Si era alla fine degli anni ’90 e per le donne c’era ancora poco spazio in questo settore: “Il mondo del caffè era molto maschile, ma piano piano ho trovato la mia strada, studiando e impegnandomi tantissimo. Oggi sono felice del mio punto di vista e contributo femminile, fatto di competenze diverse”, spiega Fausta.

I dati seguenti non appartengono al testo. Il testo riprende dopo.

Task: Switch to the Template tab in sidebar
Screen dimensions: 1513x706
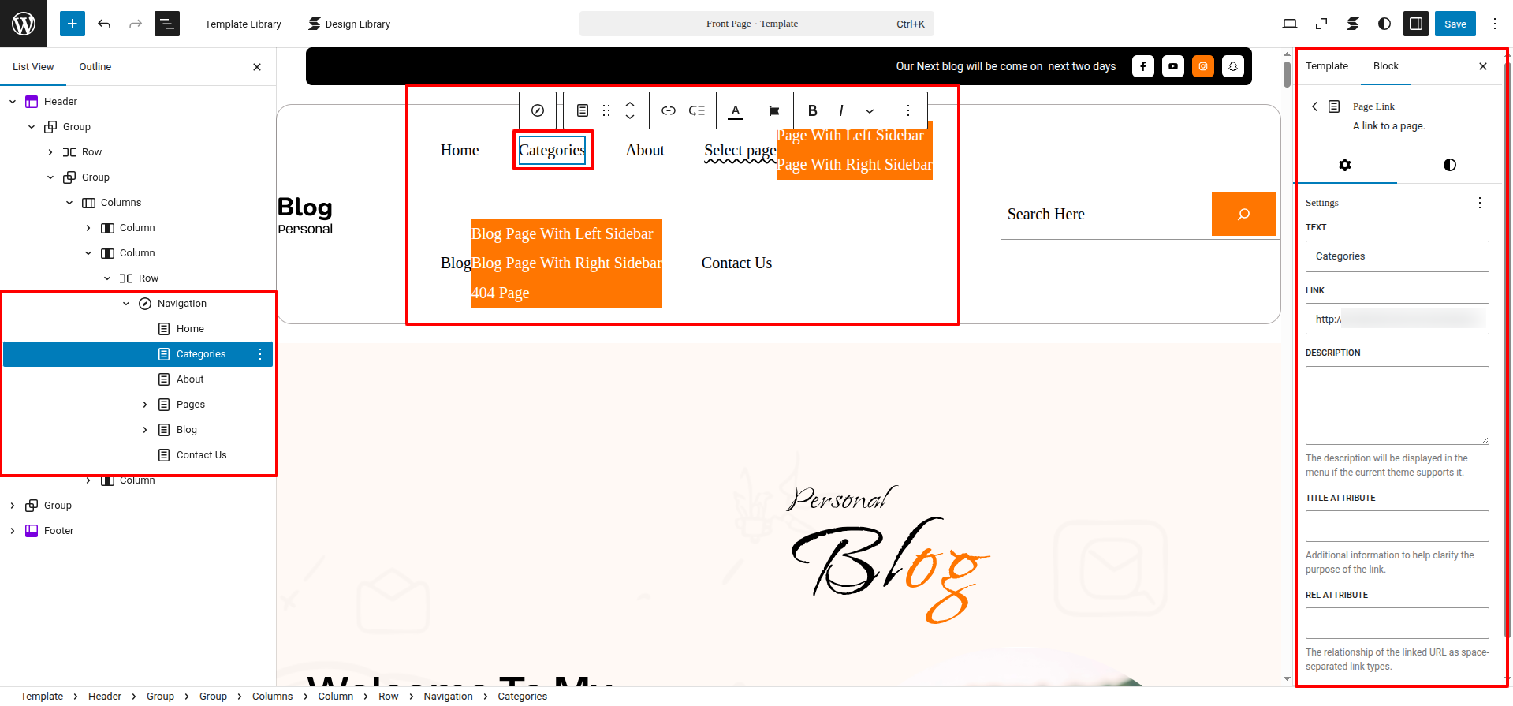Action: [x=1326, y=66]
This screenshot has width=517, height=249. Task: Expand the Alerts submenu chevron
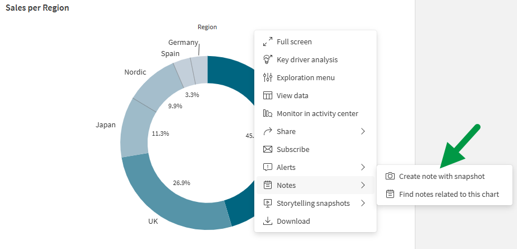point(363,167)
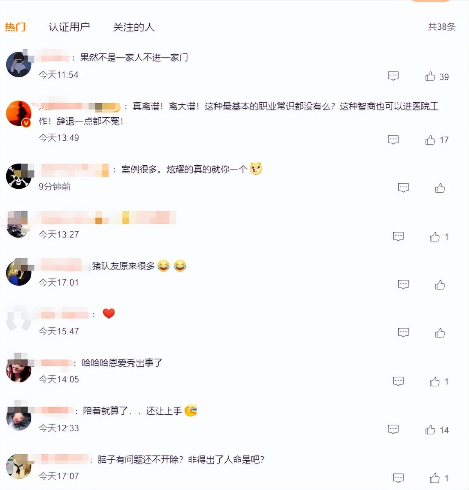
Task: Open avatar of the 今天14:05 commenter
Action: (19, 369)
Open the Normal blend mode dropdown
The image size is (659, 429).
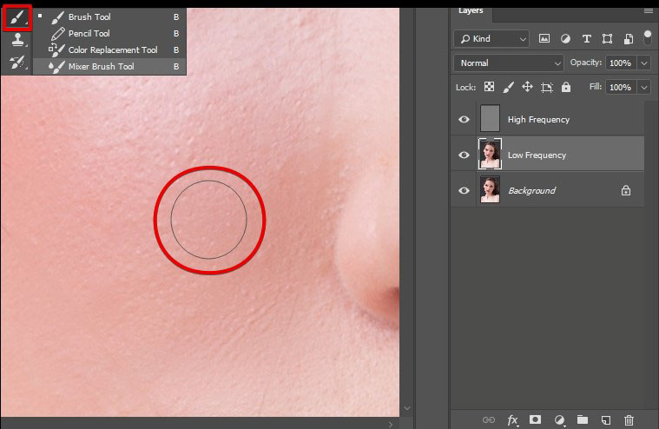click(508, 63)
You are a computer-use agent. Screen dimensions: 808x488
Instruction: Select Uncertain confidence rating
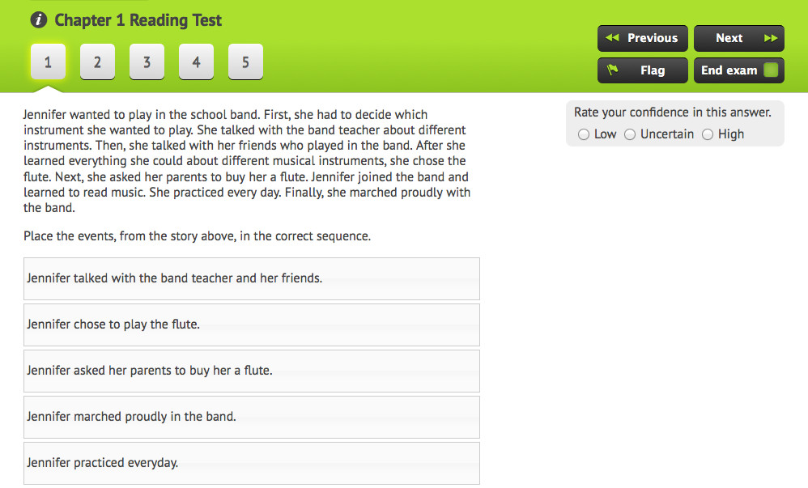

A guidare in qualità di responsabile il progetto dell’Accademia, che nel 2023 celebra 25 anni, è oggi la figlia, Antonia Trucillo, che con la sorella Andrea e il fratello Cesare rappresenta la terza generazione dell’azienda. Fin da bambina accompagnava nonno Cesare al porto per aspettare le navi che trasportavano il ‘suo’ caffè: lo chiamava “nonno Moka”. Dai 21 anni anche lei, come la mamma, ha deciso di girare il mondo per incontrare i produttori, conoscere la materia prima e capire come scegliere i chicchi migliori.

Se i caffè utilizzati nelle miscele Trucillo provengono da Centro e Sud America, Africa e Asia, Antonia ne conosce infatti le caratteristiche alla perfezione. Merito dei numerosi viaggi nei paesi produttori, dove ha lavorato sul campo con le comunità dei coltivatori: Honduras, Colombia, Brasile, Guatemala e Costarica sono alcune delle tappe.

“In questi luoghi ho conosciuto l’amore, il sacrificio e la dedizione verso il nostro prodotto”, dice Antonia. “Merito di mia madre, che sin da piccola mi ha portato con lei in giro per il mondo. I viaggi mi hanno dato la possibilità di conoscere i possibili difetti del caffè verde, e questo ha consentito all’azienda di migliorare i sistemi di analisi e controllo della qualità”.

Oggi è tra le più giovani, e tra i pochi in Italia, ad aver conseguito il titolo di QGrader del Coffee Quality Institute, la massima certificazione nel mondo del caffè. Con una rete di duemila locali in Italia, Trucillo esporta il 60% della produzione in 40 paesi. L’azienda si affida inoltre a rigorosi controlli nell’intera filiera per monitorare tutto il ciclo produttivo.

Il moderno stabilimento dell’azienda include infatti un laboratorio, il Trucillo Coffee Lab, dove le miscele vengono sottoposte ad analisi qualitative e valutazione delle caratteristiche organolettiche da un panel di assaggiatori qualificati. “Se oggi il mondo del caffè è anche femminile, il merito va alle donne che apportano valore nel settore”, conclude Antonia.